“I am proud of you, my son,” said Mr. Gray. “And it is a rebuke to us who are older. I know, deep down in my heart, that you are right. After years among these people, unharmed, made nearly well when I thought my feebleness would destroy me, I should be thankful to that Great Power—and I am!”
“Let’s all think ‘we are going to get out all right,’” Nicky suggested. “Think as hard as we can.”
No one replied. Perhaps, with all other help apparently denied them, they all had a mind to do as Nicky urged: at any rate the black room, with its air rapidly growing more stale and heavy, was so silent that they heard, through the place where the upper end of the barrier failed to touch the door frame, the muttering of several guards in the tunnel.
Ages passed, or so it seemed.
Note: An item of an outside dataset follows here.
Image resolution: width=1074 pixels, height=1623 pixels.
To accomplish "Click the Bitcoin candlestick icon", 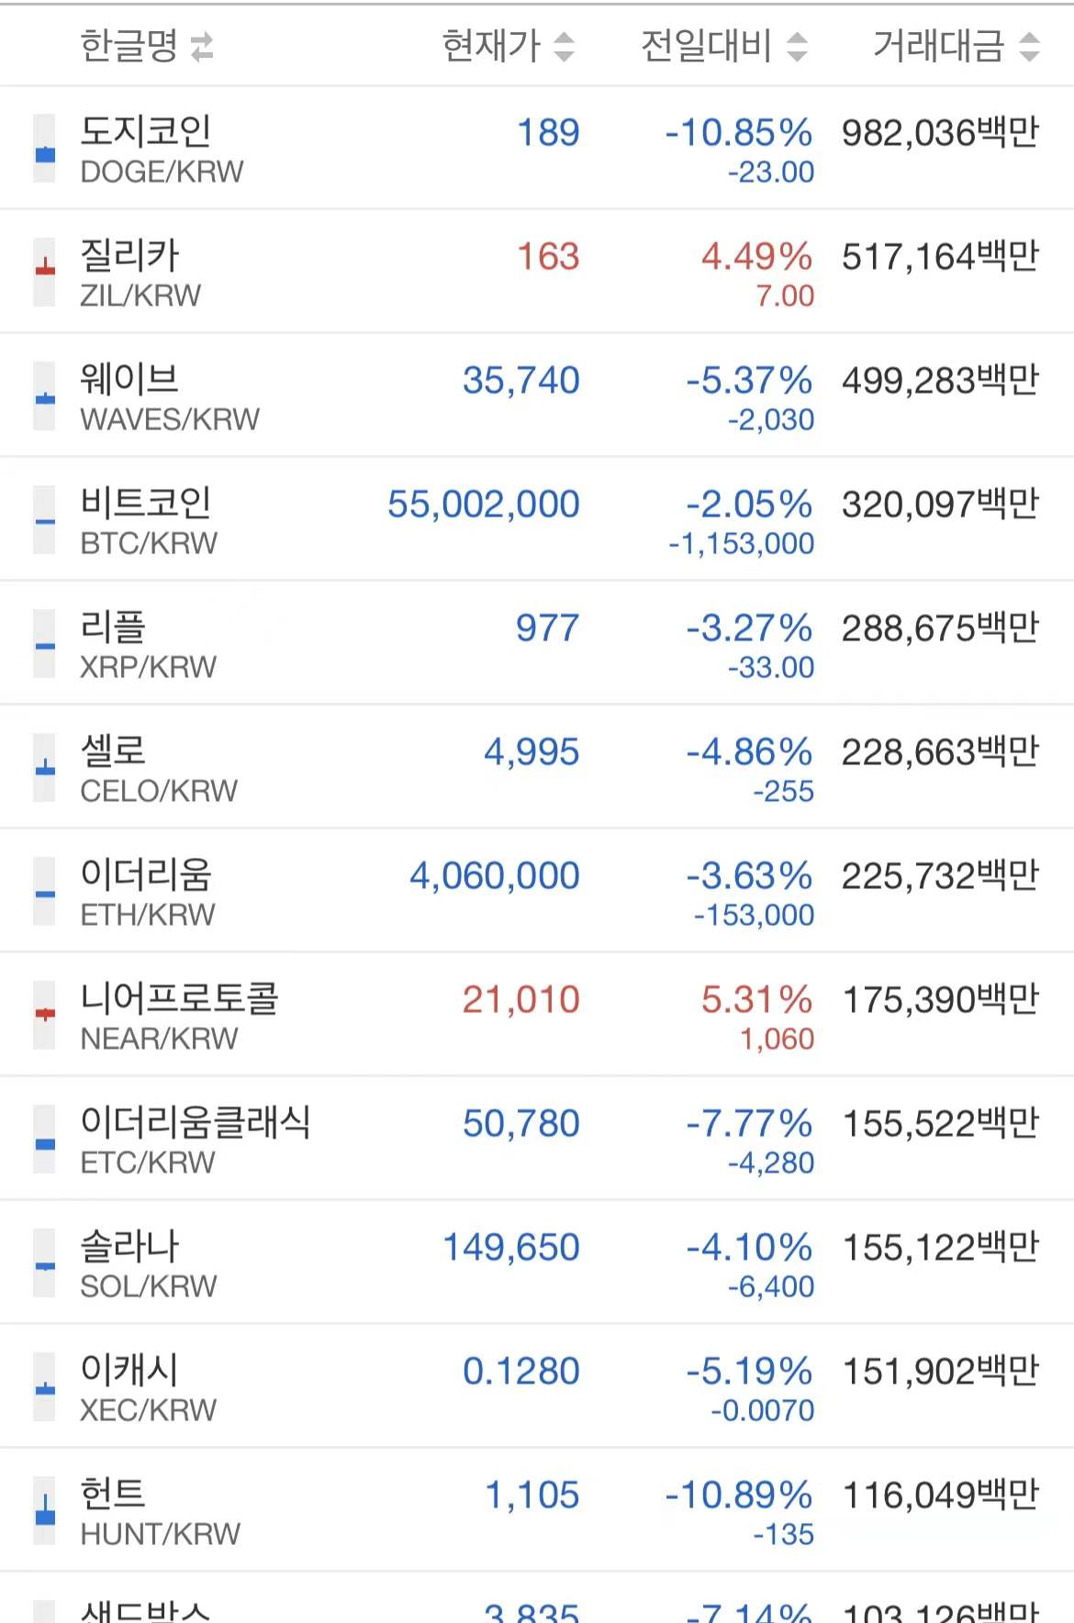I will pos(44,520).

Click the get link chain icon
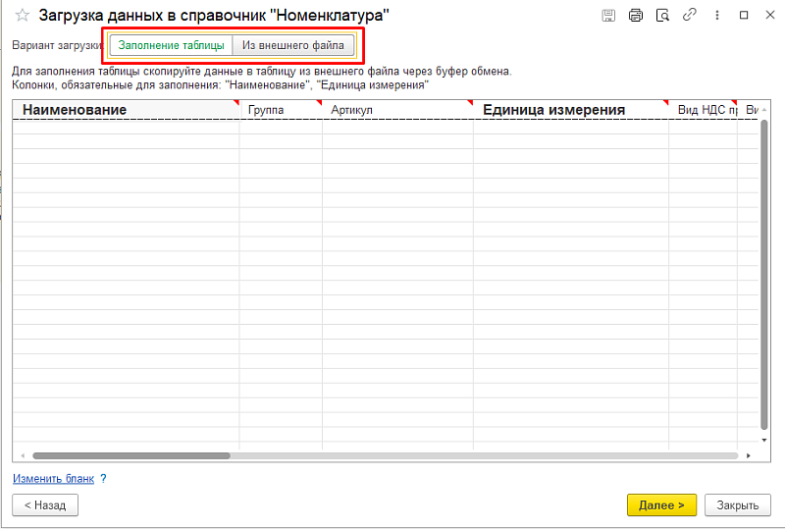point(690,15)
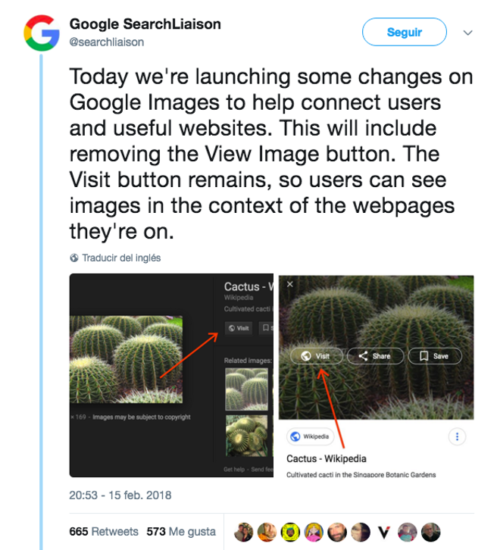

In fact, hours did go slowly into the past, and nothing happened.
“Listen!” whispered Tom, finally, when the air had become so oppressive that they all began to feel heavy and dull. “Did I hear somebody walking?”
“Yes,” answered Bill. “They are changing the guard, I guess.”
“Poor Caya,” said Cliff. “I feel sorry for her. She is all alone, in some hole as dark as this: and all on account of us.”
“Yes,” said Tom. “But she is alive—and so is her sister—because of us.”
“I wonder where her brother is,” Nicky mused.
“Sh-h-h!” warned Bill. “Be quiet and if the stone moves, let’s all make a rush. I hear somebody fumbling at the stone.”